The Woman in Room 13 is a 1932 American pre-Code mystery film directed by Henry King and adapted by Guy Bolton from the play of the same name. The film stars Elissa Landi, Ralph Bellamy, Neil Hamilton, Myrna Loy, Gilbert Roland and Walter Walker. The film was released on May 15, 1932, by Fox Film Corporation.

==Plot==
Laura Bruce is divorced from her husband following an unpleasant matrimonial term. She then marries Paul Ramsey, whom she has always loved. Dick Turner, his employer and enamored of Laura, sends her husband away on a business trip. A murder is committed and detective John Bruce seeks to fasten the crime upon Paul.
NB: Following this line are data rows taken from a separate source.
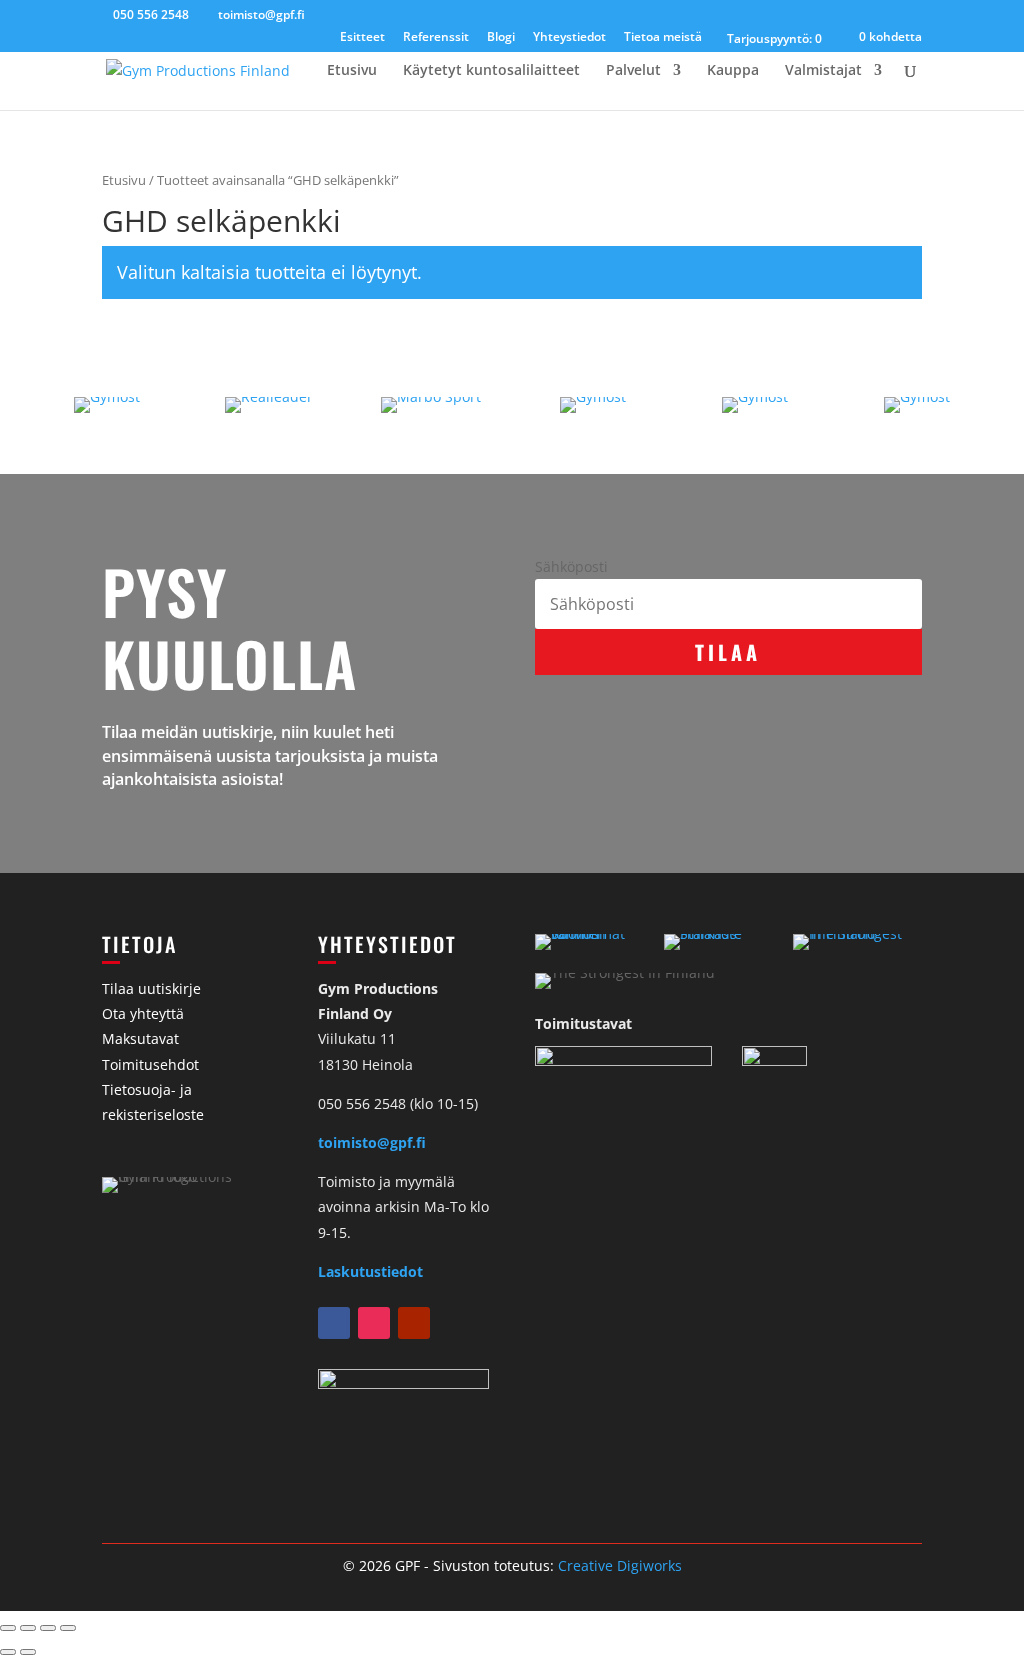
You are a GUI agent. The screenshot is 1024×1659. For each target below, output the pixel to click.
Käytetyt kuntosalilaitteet (491, 71)
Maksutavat (140, 1038)
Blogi (501, 38)
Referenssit (436, 38)
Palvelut (633, 71)
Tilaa (728, 652)
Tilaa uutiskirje (151, 988)
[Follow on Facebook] (334, 1323)
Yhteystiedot (569, 38)
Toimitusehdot (150, 1064)
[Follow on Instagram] (374, 1323)
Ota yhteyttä (143, 1013)
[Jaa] (48, 1628)
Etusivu (352, 71)
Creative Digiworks (620, 1565)
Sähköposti (571, 566)
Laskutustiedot (370, 1271)
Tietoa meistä (663, 38)
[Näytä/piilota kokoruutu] (28, 1628)
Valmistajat (823, 71)
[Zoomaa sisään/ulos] (8, 1628)
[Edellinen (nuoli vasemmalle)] (8, 1652)
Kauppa (733, 71)
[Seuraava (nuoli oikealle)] (28, 1652)
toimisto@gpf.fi (372, 1142)
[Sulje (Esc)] (68, 1628)
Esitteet (362, 38)
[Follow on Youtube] (414, 1323)
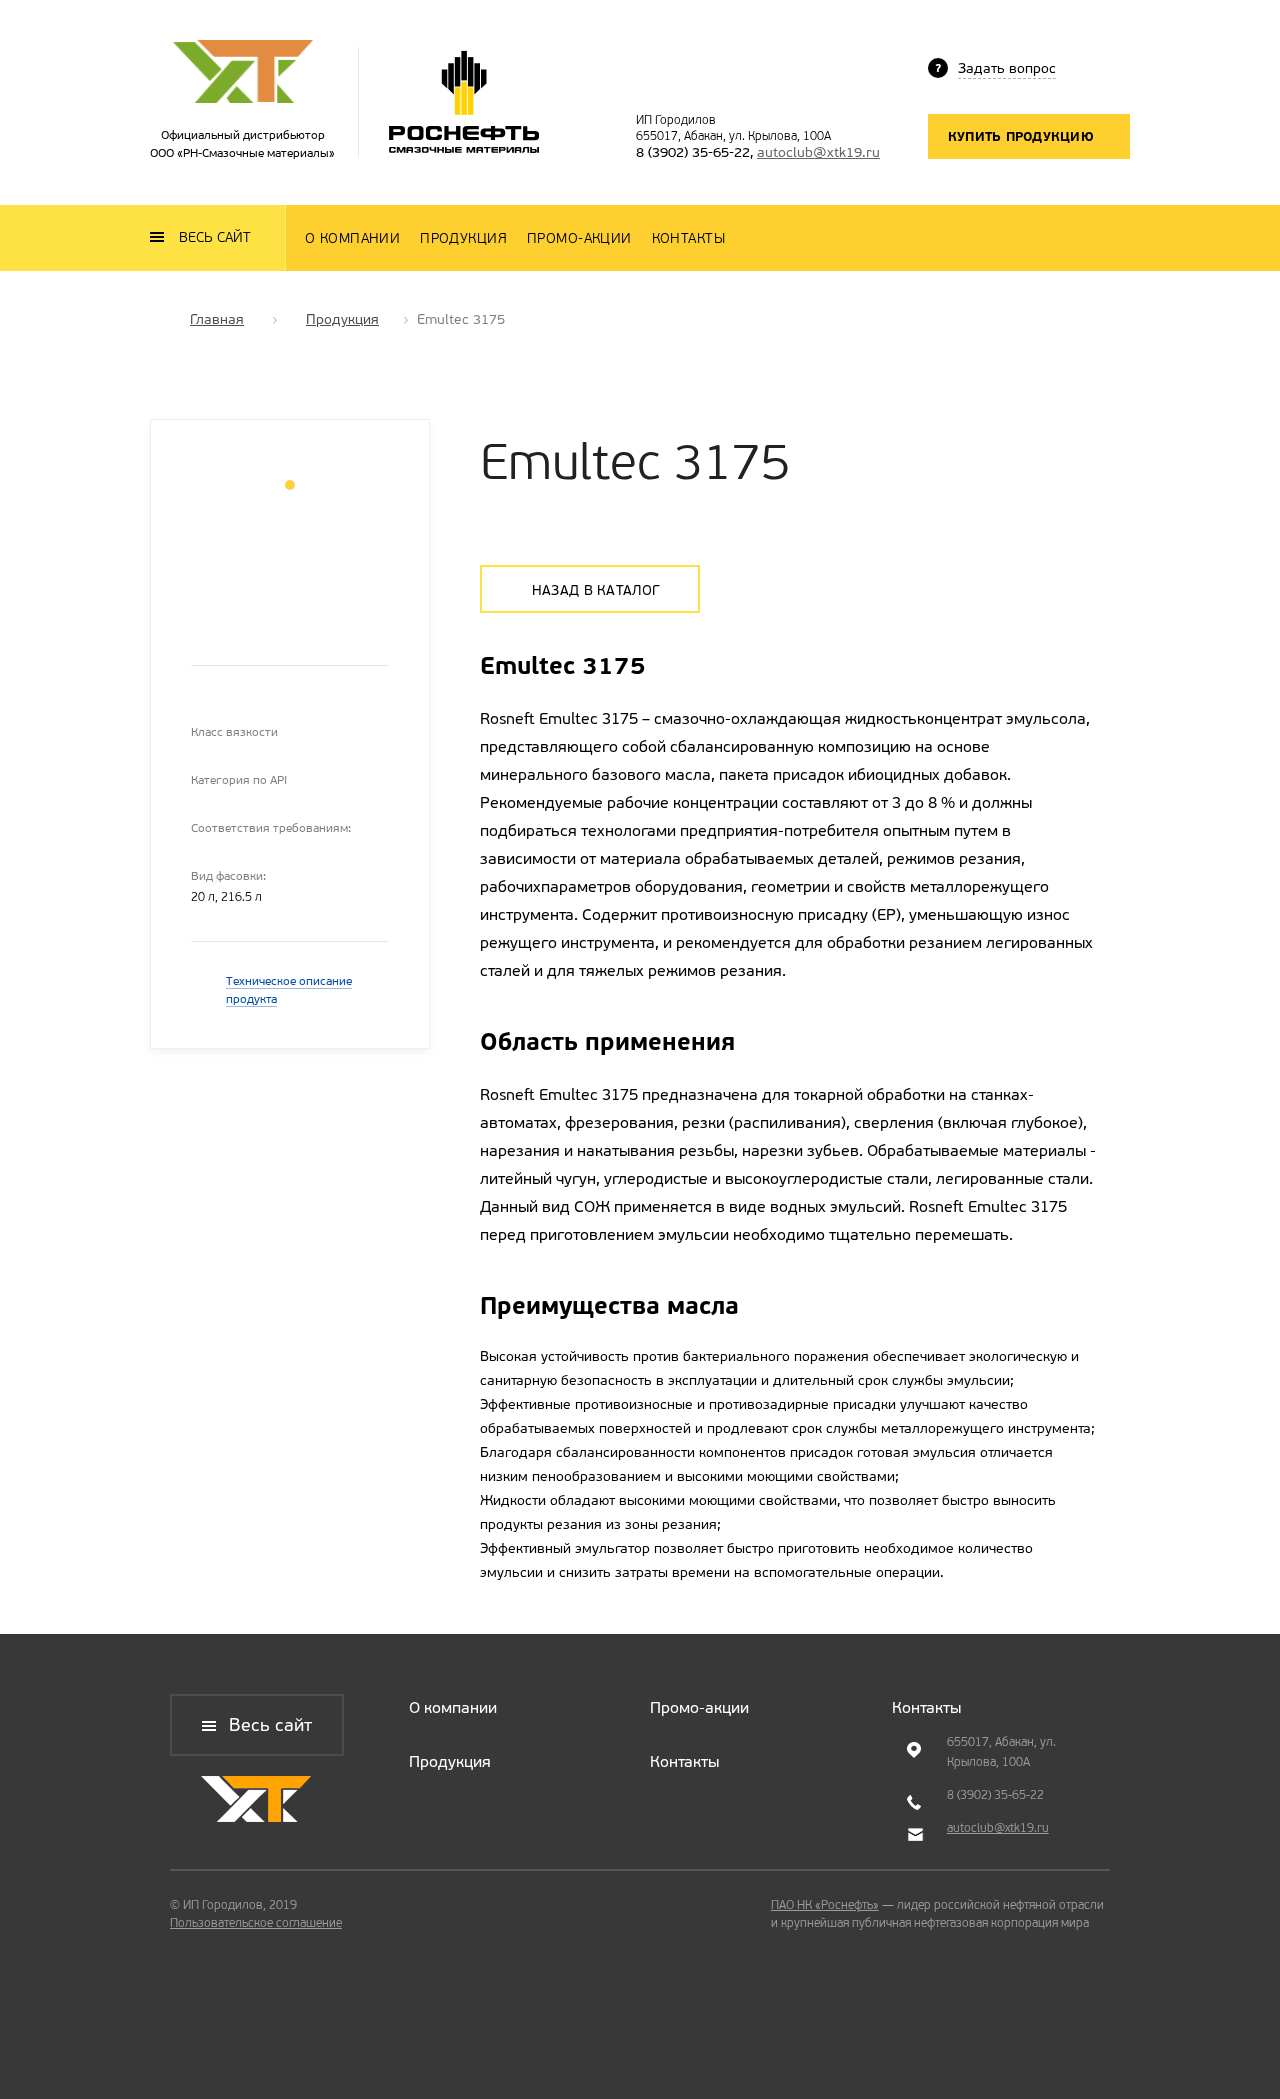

After he fails to do so, a happy ending results.

==Cast==
- Elissa Landi as Laura Ramsey
- Ralph Bellamy as John Bruce
- Neil Hamilton as Paul Ramsey
- Myrna Loy as Sari Loder
- Gilbert Roland as Victor Legrand
- Walter Walker as Howard Ramsey
- Luis Alberni as Peppi Tonelli
- Charley Grapewin as Andy

==Production==
===Development===
The film is a remake of a 1920 silent film with Pauline Frederick.